Assigned task = Please copy exactly the lines that run from the start of the entries to the line containing "Schneehöhen (245, 46)", inclusive.

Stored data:
== Segment start ==

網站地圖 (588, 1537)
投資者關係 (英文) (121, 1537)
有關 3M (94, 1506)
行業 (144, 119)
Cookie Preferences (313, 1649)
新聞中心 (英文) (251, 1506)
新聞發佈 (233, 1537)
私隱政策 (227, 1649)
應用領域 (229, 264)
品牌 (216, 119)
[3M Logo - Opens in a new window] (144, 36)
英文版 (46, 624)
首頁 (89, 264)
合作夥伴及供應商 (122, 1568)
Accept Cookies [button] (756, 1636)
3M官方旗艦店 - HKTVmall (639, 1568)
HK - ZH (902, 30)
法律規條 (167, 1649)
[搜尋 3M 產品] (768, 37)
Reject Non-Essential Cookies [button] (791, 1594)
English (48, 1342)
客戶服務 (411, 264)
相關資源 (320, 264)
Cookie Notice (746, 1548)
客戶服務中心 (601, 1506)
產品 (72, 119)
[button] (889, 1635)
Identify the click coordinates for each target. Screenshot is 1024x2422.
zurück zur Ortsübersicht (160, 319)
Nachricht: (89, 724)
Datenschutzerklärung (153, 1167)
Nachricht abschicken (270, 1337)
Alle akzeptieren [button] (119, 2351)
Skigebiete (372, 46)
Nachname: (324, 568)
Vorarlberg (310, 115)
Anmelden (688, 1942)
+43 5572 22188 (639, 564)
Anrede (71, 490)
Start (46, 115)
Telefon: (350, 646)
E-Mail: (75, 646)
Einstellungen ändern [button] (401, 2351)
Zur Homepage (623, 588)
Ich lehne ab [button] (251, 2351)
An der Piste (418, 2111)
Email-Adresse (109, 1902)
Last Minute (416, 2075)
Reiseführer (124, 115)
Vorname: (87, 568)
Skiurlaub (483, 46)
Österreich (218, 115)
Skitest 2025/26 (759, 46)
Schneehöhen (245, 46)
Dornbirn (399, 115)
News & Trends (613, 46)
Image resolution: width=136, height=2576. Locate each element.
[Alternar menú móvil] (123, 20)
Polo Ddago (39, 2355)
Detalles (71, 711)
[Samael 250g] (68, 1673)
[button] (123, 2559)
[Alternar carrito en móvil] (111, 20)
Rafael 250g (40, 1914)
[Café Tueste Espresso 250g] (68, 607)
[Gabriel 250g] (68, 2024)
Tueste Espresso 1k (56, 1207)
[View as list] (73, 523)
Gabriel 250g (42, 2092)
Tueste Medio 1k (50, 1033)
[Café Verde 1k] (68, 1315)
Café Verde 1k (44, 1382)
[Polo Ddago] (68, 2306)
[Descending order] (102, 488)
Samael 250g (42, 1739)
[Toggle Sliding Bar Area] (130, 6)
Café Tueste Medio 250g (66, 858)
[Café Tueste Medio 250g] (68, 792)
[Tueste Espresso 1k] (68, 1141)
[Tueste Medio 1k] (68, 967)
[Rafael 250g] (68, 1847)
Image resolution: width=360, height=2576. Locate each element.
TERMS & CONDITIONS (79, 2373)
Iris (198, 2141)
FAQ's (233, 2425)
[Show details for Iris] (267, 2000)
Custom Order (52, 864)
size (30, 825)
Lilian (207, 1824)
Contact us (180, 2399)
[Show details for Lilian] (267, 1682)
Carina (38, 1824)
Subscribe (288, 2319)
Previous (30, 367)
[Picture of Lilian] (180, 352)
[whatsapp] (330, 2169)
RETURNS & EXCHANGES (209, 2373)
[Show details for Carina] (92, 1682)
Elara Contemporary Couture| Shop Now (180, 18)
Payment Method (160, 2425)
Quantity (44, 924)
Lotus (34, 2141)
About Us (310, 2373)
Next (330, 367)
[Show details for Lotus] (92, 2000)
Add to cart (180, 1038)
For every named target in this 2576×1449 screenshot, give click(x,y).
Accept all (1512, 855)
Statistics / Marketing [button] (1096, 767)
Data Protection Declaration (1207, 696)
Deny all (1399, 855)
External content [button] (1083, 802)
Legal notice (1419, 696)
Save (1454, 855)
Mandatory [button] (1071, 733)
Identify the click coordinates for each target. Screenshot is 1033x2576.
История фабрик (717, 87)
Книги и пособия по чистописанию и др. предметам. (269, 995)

== Segment end ==

Written reply =
網站地圖 (588, 1537)
投資者關係 (英文) (121, 1537)
有關 3M (94, 1506)
行業 (144, 119)
Cookie Preferences (313, 1649)
新聞中心 (英文) (251, 1506)
新聞發佈 (233, 1537)
私隱政策 (227, 1649)
應用領域 (229, 264)
品牌 (216, 119)
[3M Logo - Opens in a new window] (144, 36)
英文版 (46, 624)
首頁 (89, 264)
合作夥伴及供應商 (122, 1568)
Accept Cookies [button] (756, 1636)
3M官方旗艦店 - HKTVmall (639, 1568)
HK - ZH (902, 30)
法律規條 (167, 1649)
[搜尋 3M 產品] (768, 37)
Reject Non-Essential Cookies [button] (791, 1594)
English (48, 1342)
客戶服務 (411, 264)
相關資源 (320, 264)
Cookie Notice (746, 1548)
客戶服務中心 (601, 1506)
產品 (72, 119)
[button] (889, 1635)
Identify the click coordinates for each target. Screenshot is 1024x2422.
zurück zur Ortsübersicht (160, 319)
Nachricht: (89, 724)
Datenschutzerklärung (153, 1167)
Nachricht abschicken (270, 1337)
Alle akzeptieren [button] (119, 2351)
Skigebiete (372, 46)
Nachname: (324, 568)
Vorarlberg (310, 115)
Anmelden (688, 1942)
+43 5572 22188 (639, 564)
Anrede (71, 490)
Start (46, 115)
Telefon: (350, 646)
E-Mail: (75, 646)
Einstellungen ändern [button] (401, 2351)
Zur Homepage (623, 588)
Ich lehne ab [button] (251, 2351)
An der Piste (418, 2111)
Email-Adresse (109, 1902)
Last Minute (416, 2075)
Reiseführer (124, 115)
Vorname: (87, 568)
Skiurlaub (483, 46)
Österreich (218, 115)
Skitest 2025/26 (759, 46)
Schneehöhen (245, 46)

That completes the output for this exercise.